Qld grids unchanged, some southern grids ease 20c
In a normal year, a rain event like this week would trigger some ‘wet weather money’ being splashed around by beef processors, in order to motivate producers to find a way to complete their deliveries. But the exceptionally tight trading conditions for processors this year have produced no sign of wet weather incentive payments this week.
Processors are evidently prepared to let throughput numbers lapse further, rather than add to the sea of red ink currently being written on many slaughter cattle. In an upcoming Beef Central podcast being published on Thursday, Thomas Elder Markets analyst Matt Dalgleish estimates the current processor losses across Eastern Australia at a record high of more than $340 a head.
Queensland slaughter grids this week are unchanged, sitting at 650-660c/kg for grassfed heavy steers four teeth (some of those offers for HGP-free only), and best heavy cows 570-580c/kg.

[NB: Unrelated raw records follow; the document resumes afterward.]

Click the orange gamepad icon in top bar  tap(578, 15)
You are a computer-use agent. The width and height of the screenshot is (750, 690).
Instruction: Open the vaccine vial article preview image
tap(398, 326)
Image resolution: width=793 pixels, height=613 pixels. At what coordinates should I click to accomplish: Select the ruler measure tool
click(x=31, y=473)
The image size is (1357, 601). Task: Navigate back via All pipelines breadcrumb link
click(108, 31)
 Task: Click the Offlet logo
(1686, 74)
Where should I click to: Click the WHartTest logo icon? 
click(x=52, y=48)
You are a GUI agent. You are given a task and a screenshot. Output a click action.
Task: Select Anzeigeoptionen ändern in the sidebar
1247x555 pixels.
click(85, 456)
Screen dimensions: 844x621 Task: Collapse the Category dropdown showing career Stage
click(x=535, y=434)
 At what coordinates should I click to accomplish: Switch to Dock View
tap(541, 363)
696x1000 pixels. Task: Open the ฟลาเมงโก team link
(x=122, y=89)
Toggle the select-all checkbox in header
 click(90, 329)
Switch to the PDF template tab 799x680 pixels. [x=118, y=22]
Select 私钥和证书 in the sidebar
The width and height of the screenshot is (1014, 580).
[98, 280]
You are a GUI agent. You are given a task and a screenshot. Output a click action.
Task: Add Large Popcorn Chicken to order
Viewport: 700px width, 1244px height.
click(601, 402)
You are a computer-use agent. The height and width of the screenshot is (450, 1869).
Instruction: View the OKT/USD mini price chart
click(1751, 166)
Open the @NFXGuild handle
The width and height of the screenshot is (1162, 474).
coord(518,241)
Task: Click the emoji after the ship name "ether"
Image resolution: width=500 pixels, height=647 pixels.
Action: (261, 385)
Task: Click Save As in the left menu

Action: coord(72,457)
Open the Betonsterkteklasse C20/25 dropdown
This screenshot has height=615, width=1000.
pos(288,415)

Some NSW and SA grids have fallen another 20c/kg this week, adding to a further 10c/kg drop the week before. Wagga is this week offering 645c/kg for four-tooth heavy steer and 590c/kg for heavy cows. Naracoorte reduced its offer to 655c/kg for steer and 600c/kg for cows. The reason has nothing to do with great supply, but is purely to do with profitability, Beef Central was told.
NLRS weekly kill statistics for the week ended Friday will be added to this report when they arrive later today.
NLRS posted this advice on Monday afternoon:
Eastern states slaughter report significantly delayed
Unfortunately due to several processors this week failing to submit data on time, the NLRS cannot provide a accurate report and will delay publishing this week’s figures until appropriate.
The NLRS consider the Slaughter report extremely critical to the industry, and are continually improving to mitigate a recurrence of a delayed report. Feel free to contact the NLRS for further information and the team will respond at the earliest opportunity.